ATHENS — Greece’s banking sector has made a strong recovery from the country’s financial crisis, but major challenges remain in its ability to fully support economic growth, according to a new analysis by European Central Bank (ECB) economists.
In a blog post published Saturday, ECB experts noted that while Greek banks are now more stable and profitable, a significant portion of private debt remains outside the banking system — limiting their capacity to expand lending.
From crisis to recovery
Greek banks were among the hardest hit during the country’s sovereign debt crisis between 2010 and 2015. They suffered heavy losses on government bonds, a surge in non-performing loans (NPLs), and a sharp decline in deposits.
At the peak of the crisis, bad loans accounted for nearly 50% of total portfolios, while deposits dropped dramatically, and the sector required multi-billion-euro bailouts.
However, in recent years, conditions have improved significantly.
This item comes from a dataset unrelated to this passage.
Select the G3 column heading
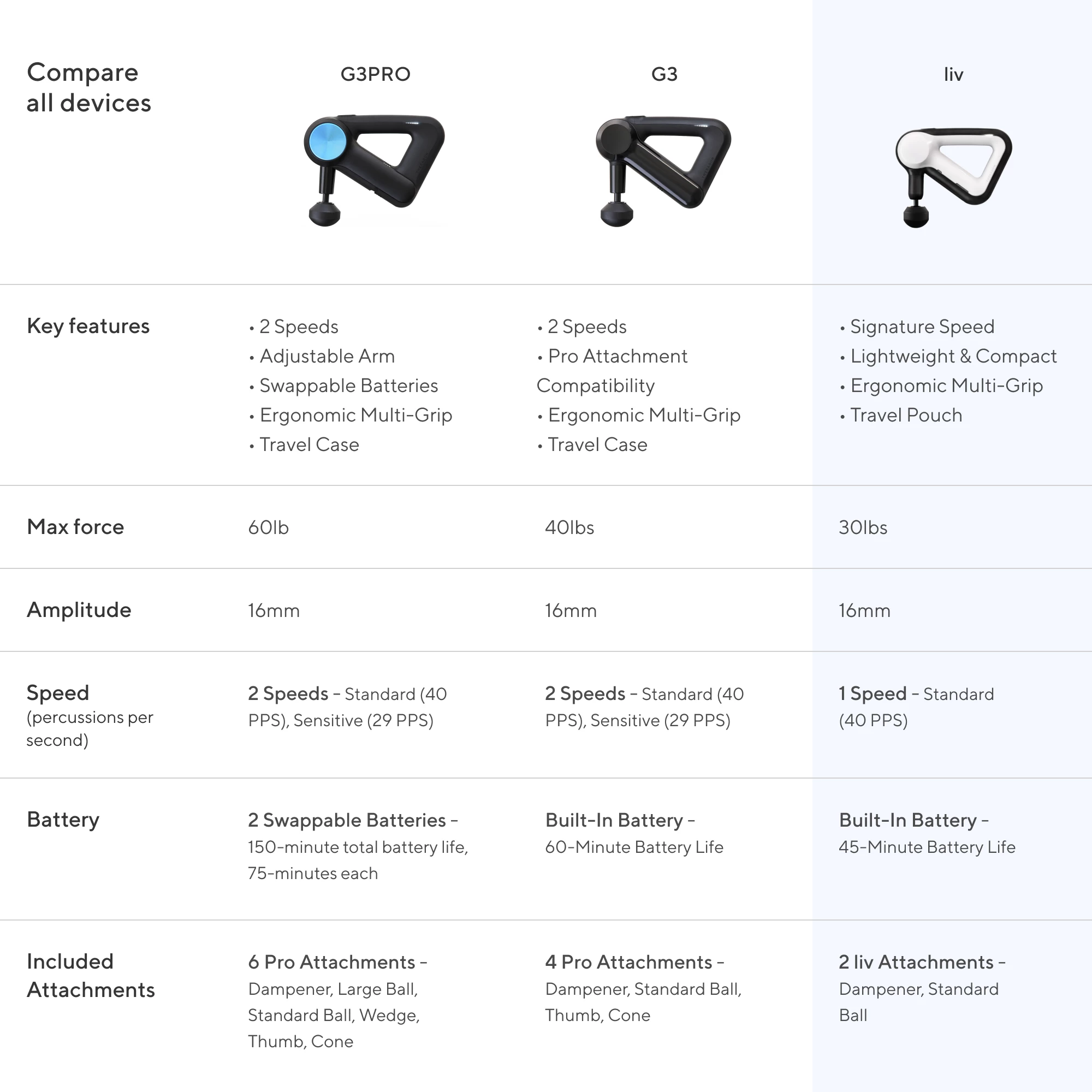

As economic stability returned, banks benefited from increased liquidity, stronger capital positions, and improved profitability.
“Greek banks are again able to finance households and businesses, supporting investment,” ECB economists said, noting that lending to non-financial corporations has risen, while mortgage lending is gradually recovering.
Strong profits and improved balance sheets
Greece’s four systemic banks — National Bank of Greece, Eurobank, Piraeus Bank, and Alpha Bank — reported combined net earnings of nearly €5 billion in 2025, driven by credit expansion and higher fee income.
Their non-performing exposure (NPE) ratio has dropped to below 4%, approaching the European average — a major turnaround from crisis-era levels.
The sector has also seen key structural changes. In 2024, the Greek government completed the full privatization of the four banks, which had previously been recapitalized with around €50 billion in state support.
Additionally, the ECB approved the resumption of dividend payments — ending a 16-year freeze.
The unresolved debt problem
Despite this progress, ECB economists highlighted a critical issue: a large volume of distressed loans has been transferred outside the banking system.
Since 2019, Greece has developed a secondary market for bad loans and implemented an asset protection scheme, enabling banks to securitize and offload around €57 billion in non-performing loans.
While this helped clean up bank balance sheets, it also shifted debt to loan servicers, leaving many households and businesses burdened with unresolved obligations — effectively excluding them from accessing new credit.
A barrier to growth
According to the ECB analysis, these unresolved debts now represent a significant drag on the economy.
“The assets involved are equivalent to roughly one-third of Greece’s GDP,” the economists noted, warning that addressing this stock of distressed debt remains one of the country’s biggest financial challenges.
Until that issue is resolved, the banking system’s ability to fully support economic expansion will remain constrained — despite its remarkable recovery over the past decade.